Collège de sociocritique de Montréal

Journée d'étude «Littérature et don »

Université de Montréal
7 avril 2006


Appel de communications

Pour sa journée d’étude du printemps, qui aura lieu le 7 avril 2006 à l’Université de Montréal, le Collège de sociocritique de Montréal propose une réflexion sur le thème «Littérature et don».

Élaboré par Marcel Mauss dans son célèbre Essai sur le don (1923-1924), le concept de don a exercé une influence certaine sur les sciences sociales, non seulement dans l’étude des systèmes de relations dans les sociétés archaïques, mais aussi dans la socio-anthropologie des sociétés capitalistes modernes. Postuler l’existence de dons, c’est-à-dire de prestations de bien ou de service sans garantie de retour, c’était aller à l’encontre des utilitarismes de toutes obédiences; parler du don comme d’un fondement de certains rapports et de certaines actions humaines, c’est refuser l’universel cynisme sans pour autant céder à l’illusion de la pure interaction : derrière son apparente gratuité, le don fait toujours en effet du donataire «l’obligé» du donateur qui exerce alors sur lui une sorte de violence symbolique. Replacé dans la triple obligation de donner, de recevoir et de rendre, le don peut infléchir et compléter la compréhension «stratégique» du fait social.

Le champ littéraire, lieu par excellence du désintéressement et du raisonnement anti-économique (Bourdieu), semble être l’espace idéal pour le développement d’une chaîne infinie de dons et de contre-dons : une préface, une place dans le comité de rédaction d’une revue, un vote de cooptation ou encore une dédicace se donnent-ils, et impliquent-ils par là même l’obligation de «renvoyer l’ascenseur» ? Peut-on ramener au don la formation de réseaux, de groupes et de sociabilités littéraires ? Et, plus largement, où situer la frontière entre la gratuité et l’intérêt dans le cadre d’un champ de forces et de concurrences ? Comment s’entrechoquent et s’entremêlent, en milieu littéraire, les actes relevant du don, de l’amitié, de la dette, de la gratitude, voire de l’hospitalité ? Telles seront quelques-unes des interrogations qu’ouvrira cette journée d’étude du Collège de sociocritique de Montréal.

On se demandera en outre, dans une seconde dimension, comment la littérature exprime le don.
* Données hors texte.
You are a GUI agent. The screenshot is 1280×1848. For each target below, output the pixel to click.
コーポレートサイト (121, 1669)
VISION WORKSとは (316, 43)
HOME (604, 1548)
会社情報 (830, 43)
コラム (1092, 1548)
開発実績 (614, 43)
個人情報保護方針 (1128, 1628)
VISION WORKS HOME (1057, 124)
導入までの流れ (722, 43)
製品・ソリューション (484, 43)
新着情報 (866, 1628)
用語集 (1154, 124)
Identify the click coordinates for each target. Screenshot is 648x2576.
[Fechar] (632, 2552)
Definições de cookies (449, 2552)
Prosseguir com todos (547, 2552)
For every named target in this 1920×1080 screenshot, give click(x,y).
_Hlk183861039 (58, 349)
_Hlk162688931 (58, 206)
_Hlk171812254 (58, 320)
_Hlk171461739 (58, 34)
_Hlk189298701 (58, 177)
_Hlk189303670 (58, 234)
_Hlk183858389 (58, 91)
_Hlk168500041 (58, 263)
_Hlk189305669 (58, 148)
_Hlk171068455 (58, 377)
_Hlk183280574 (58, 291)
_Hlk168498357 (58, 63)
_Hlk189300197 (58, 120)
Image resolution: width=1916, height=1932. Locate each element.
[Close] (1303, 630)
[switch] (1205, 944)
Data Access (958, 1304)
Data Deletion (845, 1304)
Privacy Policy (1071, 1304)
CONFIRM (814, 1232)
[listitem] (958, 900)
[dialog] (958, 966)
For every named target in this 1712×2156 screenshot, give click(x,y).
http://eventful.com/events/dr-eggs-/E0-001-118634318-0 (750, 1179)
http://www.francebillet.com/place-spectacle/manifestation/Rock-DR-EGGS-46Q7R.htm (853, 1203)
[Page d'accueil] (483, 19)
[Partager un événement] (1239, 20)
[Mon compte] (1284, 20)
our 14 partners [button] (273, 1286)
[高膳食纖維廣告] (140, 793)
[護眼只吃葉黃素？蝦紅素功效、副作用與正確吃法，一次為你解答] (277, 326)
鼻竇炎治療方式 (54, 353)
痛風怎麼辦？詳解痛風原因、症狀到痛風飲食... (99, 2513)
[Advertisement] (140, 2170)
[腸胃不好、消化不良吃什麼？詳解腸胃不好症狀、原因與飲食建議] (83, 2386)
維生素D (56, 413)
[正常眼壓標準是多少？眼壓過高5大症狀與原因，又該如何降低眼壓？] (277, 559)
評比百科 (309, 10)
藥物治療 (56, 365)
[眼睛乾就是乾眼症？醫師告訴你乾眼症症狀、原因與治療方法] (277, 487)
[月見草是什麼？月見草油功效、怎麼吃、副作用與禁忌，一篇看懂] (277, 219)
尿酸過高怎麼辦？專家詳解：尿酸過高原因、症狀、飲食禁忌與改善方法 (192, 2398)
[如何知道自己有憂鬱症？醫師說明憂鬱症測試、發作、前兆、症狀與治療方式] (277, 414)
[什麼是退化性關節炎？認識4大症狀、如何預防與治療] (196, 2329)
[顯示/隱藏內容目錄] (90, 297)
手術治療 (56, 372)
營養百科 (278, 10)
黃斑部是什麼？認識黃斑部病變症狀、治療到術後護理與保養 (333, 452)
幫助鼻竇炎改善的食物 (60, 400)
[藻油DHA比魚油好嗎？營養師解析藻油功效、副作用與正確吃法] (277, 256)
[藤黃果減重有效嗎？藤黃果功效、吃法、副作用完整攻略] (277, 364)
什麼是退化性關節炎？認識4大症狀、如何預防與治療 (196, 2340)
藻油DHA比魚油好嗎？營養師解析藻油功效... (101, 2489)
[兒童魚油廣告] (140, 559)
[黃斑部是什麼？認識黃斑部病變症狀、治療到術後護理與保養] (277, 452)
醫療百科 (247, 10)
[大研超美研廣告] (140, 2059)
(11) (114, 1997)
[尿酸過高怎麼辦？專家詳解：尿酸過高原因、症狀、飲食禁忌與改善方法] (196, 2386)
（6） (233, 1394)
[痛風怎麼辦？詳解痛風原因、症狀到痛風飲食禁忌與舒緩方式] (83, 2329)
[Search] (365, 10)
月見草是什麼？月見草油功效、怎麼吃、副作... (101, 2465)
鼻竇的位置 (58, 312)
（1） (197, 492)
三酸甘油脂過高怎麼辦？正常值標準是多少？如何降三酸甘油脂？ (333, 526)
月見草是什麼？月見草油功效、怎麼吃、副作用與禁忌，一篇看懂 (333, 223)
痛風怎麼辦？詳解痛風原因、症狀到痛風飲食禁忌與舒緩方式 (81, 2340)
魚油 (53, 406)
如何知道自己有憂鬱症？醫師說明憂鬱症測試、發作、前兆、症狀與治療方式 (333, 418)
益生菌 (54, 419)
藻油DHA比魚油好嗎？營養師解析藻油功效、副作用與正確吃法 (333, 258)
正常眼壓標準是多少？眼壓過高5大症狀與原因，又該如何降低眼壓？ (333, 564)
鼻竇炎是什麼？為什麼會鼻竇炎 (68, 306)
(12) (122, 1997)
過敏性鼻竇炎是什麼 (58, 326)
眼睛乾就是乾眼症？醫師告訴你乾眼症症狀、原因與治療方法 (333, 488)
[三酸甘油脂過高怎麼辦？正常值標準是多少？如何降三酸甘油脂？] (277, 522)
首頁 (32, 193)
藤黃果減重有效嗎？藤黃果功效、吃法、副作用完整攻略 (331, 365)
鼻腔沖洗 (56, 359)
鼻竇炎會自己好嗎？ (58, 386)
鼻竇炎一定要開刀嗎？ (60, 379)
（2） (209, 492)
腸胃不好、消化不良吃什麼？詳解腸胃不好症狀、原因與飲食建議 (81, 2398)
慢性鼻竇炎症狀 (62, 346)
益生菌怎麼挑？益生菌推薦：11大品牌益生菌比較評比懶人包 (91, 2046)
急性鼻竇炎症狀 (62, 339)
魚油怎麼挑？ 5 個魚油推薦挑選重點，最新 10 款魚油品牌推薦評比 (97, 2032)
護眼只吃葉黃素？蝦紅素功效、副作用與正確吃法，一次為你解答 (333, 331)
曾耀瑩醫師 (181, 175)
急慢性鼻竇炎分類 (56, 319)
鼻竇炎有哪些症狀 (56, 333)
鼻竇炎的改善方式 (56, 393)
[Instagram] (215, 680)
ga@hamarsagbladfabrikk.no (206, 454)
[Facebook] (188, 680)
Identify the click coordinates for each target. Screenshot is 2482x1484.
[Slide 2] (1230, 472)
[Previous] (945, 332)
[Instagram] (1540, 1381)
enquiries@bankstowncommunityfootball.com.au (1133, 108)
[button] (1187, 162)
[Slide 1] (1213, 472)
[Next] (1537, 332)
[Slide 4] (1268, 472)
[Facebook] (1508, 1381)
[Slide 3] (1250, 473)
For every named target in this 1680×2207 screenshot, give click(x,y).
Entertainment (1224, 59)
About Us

Dans quelle circonstance y a-t-elle recours ? Quelle place occupe le don quand la littérature parle d’économie ? Quelles formes les représentations du don sont-elles susceptibles de prendre ? Tant sur le plan de la théorie que sur celui des représentations, cette journée d’étude se donne pour ambition de traiter le don, dans les études littéraires, comme un nouveau paradigme, ou à tout le moins comme un concept à forte valeur opératoire.

Les propositions de communication (une dizaine de lignes maximum) sont attendues pour le 15 février 2006 et doivent être envoyées à Anthony Glinoer. Les études de cas sont acceptées, mais elles doivent impérativement mener à des questionnements d’ordre théorique ou méthodologique.

Les frais de transport et de séjour seront à la charge des participants.